### WHAT IS REQUIRED
In the text about ink jet printing on cloth, what happens to the fluff on the cloth when air is sucked from behind it?

┌─ PAGE TEXT

In this manner, cloth 11 is conveyed suspended by supply roller 12 and take up roller 13 preceding and succeeding platen 7, which platen is facing ink jet faces 61 to 68 of ink jet head 6. Therefore, opening 7a of platen 7 is positioned between supply roller 12 and take up roller 13, and ink jet faces 61 to 68 of ink jet head 6 are positioned opposing to opening 7a.

By platen 7 having opening 7a at a front portion and suction opening 7b at a rear portion, air is sucked in the direction of the dotted arrow of FIG. 1 behind cloth 11 conveyed by supply roller 12 and take up roller 13. The change in state of fluff of the surface (surface to be dyed) of cloth 11 caused by air suction will be described. Referring to FIG. 2A, fluff 11a is raised at the surface of cloth 11. When air suction is performed from behind (rear surface of) cloth 11, fluff 11a on that surface of cloth 11 which is facing ink jet head 6 (front surface of cloth 11) are sucked to be laid down on the surface of cloth 11 as shown in FIG. 2b by the air being sucked. In this state, ink is selectively jetted out by ink jet head 6 to the surface of cloth 11. Therefore, ink jet is not hindered by fluff 11a, ink drops reach at desired positions on the surface of cloth 11, and dyeing operation successively takes place, in accordance with the intended pattern.

When air suction is not performed in the state of FIG. 2A, fluff 11a on the surface of cloth 11 would touch ink jet faces 61 to 68 of ink jet head 6, and the plurality of orifices 6a provided at the ink jet face will be closed by fluff 11a. However, as air suction is performed as described above, fluff 11a is sucked and laid down on the surface of cloth 11, that is, the state of fluff changes from that shown in FIG. 2A to that shown in FIG. 2B. Therefore, direction of the jetted ink would not be varied by fluff 11a, and ink drops D can reach desired position on the surface of cloth 11, accomplishing dyeing.

└─
┌─ SOURCE DATA

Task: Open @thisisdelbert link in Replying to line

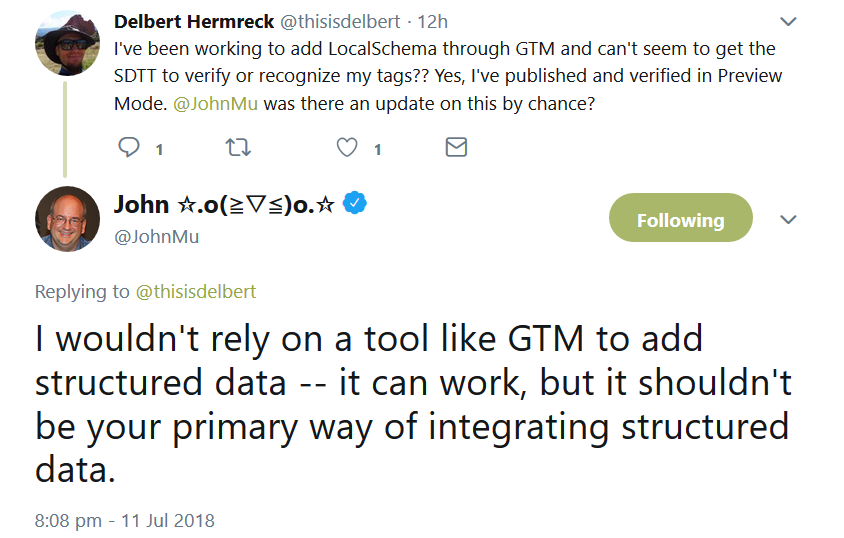Action: click(196, 291)
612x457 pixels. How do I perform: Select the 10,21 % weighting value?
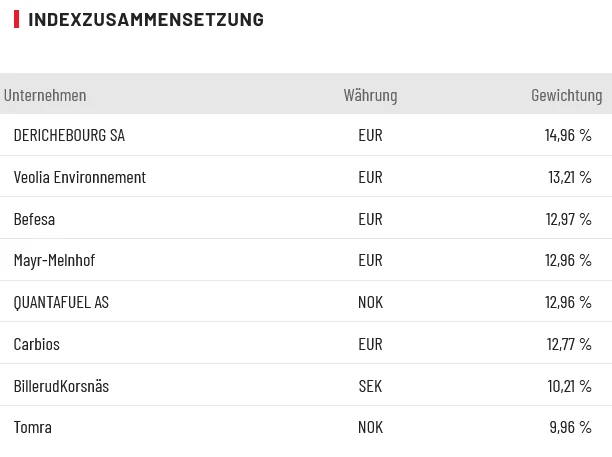click(569, 386)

└─

### RESPONSE TO THE EXERCISE
The fluff is sucked and laid down on the surface of the cloth.